Taxonomy, virulence determinants and antimicrobial susceptibility of Aeromonas spp. isolated from bacteremia in southeastern China.

BACKGROUND: The study aimed to elucidate the species taxonomy, clinical manifestations, virulence gene profiles and antimicrobial susceptibilities of Aeromonas strains isolated from life-threatening bacteremia in southeastern China. METHODS: Clinical samples of Aeromonas causing bacteremia were isolated from a teaching hospital in Wenzhou from 2013 to 2018 and a retrospective cohort study was performed.

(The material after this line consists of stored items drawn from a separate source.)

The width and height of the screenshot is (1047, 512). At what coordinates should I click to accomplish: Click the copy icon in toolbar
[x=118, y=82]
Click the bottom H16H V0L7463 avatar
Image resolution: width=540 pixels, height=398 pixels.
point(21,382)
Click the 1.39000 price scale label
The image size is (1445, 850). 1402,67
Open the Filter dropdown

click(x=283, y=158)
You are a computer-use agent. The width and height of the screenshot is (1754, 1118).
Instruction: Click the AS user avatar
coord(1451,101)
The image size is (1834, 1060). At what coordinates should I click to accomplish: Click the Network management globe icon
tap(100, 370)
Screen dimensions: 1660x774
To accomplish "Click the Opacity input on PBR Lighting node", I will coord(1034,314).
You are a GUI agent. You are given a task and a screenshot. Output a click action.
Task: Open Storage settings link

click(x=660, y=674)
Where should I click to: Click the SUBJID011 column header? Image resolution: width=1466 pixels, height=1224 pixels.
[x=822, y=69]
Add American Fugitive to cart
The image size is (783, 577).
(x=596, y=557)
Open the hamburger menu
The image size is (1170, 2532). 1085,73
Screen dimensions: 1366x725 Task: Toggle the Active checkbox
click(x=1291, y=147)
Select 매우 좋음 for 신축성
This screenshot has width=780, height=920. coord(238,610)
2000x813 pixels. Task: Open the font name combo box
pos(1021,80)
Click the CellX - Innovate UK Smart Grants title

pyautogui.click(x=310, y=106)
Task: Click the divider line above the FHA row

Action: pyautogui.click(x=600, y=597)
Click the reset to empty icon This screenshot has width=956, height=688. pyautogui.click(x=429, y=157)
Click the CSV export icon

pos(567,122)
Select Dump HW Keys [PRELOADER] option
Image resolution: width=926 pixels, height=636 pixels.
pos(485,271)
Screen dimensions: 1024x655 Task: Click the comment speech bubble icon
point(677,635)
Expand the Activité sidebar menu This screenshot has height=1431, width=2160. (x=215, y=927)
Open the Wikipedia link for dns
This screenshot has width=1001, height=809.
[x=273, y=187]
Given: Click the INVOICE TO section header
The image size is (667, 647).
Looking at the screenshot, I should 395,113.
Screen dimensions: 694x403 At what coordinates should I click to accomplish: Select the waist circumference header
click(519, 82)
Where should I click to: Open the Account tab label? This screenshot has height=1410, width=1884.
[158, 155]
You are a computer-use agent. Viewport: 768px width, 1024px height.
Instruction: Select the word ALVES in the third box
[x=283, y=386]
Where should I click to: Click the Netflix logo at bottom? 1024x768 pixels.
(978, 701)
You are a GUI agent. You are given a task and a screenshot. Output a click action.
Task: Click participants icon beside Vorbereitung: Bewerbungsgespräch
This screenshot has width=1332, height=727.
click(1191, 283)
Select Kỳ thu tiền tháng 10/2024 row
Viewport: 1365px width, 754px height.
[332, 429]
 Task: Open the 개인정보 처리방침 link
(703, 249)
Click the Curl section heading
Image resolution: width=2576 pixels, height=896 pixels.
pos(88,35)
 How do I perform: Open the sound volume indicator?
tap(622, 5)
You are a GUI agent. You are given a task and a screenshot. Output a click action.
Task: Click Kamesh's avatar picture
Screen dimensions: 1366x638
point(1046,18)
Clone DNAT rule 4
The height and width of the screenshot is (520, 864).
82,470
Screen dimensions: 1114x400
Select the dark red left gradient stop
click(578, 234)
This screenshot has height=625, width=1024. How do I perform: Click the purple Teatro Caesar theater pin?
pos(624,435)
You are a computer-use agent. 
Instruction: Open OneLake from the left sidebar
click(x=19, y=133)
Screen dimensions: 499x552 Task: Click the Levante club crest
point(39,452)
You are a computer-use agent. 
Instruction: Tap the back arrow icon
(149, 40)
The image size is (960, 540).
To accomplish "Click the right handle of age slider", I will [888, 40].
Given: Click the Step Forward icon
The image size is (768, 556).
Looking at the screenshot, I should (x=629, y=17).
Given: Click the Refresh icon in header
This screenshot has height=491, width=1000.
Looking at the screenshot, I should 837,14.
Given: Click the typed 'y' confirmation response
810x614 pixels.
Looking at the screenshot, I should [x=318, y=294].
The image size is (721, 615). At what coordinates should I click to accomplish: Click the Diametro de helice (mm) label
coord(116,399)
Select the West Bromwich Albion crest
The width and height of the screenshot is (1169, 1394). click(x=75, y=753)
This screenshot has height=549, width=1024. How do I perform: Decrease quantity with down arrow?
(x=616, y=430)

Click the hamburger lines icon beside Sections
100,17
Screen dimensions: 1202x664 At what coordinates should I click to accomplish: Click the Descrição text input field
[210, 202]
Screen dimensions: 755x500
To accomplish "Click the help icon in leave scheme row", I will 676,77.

Aeromonas strains were identified at species level by housekeeping gene gyrB. Virulence and drug resistance-associated genes were screened by polymerase chain reaction (PCR) and antimicrobial susceptibility testing (AST) was performed by the VITEK 2 Compact system. RESULTS: A total of 58 Aeromonas isolated from patients with bacteremia were collected during 6 years (2013-2018). 58 isolates were identified to five different species, where Aeromonas dhakensis appeared to be the predominant species (26/58), followed by Aeromonas veronii (13/58), Aeromonas caviae (10/58), Aeromonas hydrophila (7/58) and Aeromonas jandaei (2/58). 16 of 58 patients had poor prognosis. Poor prognosis was significantly associated with liver cirrhosis and inappropriate empirical antimicrobials therapy. The progression of bacteremia caused by Aeromonas was extremely fast, especially in A. dhakensis infections. Virulence genes aer, lip, hlyA, alt, ast, and act, were detected at ratios of 24.1% (14/58), 62.1% (36/58), 65.5% (38/58), 58.6% (34/58), 15.5% (9/58) and 65.5% (38/58), respectively. Antimicrobial susceptibility testing exhibited that 9 out of 58 isolates were identified as multi-drug resistant (MDR) organism. The blaTEM gene was identified in all 9 MDR isolates. blaSHV, blaAQU-1, blaMOX, blaCepH, blaCphA and aac(6')-Ib-cr were detected in 4 isolates, 2 isolates, 1 isolate, 3 isolates, 8 isolates, and 3 isolates, respectively. The majority of Aeromonas strains maintained susceptible to 3rd generation cephalosporins, aminoglycosides, fluoroquinolones and furantoin. CONCLUSIONS: The prevalence and dangerousness of Aeromonas infections, especially A. dhakensis, are underestimated in clinic. Continuous monitoring is essential to keep track of MDR Aeromonas due to the increasing prevalence recently and a more effective measure is required to control the spread of resistance determinants.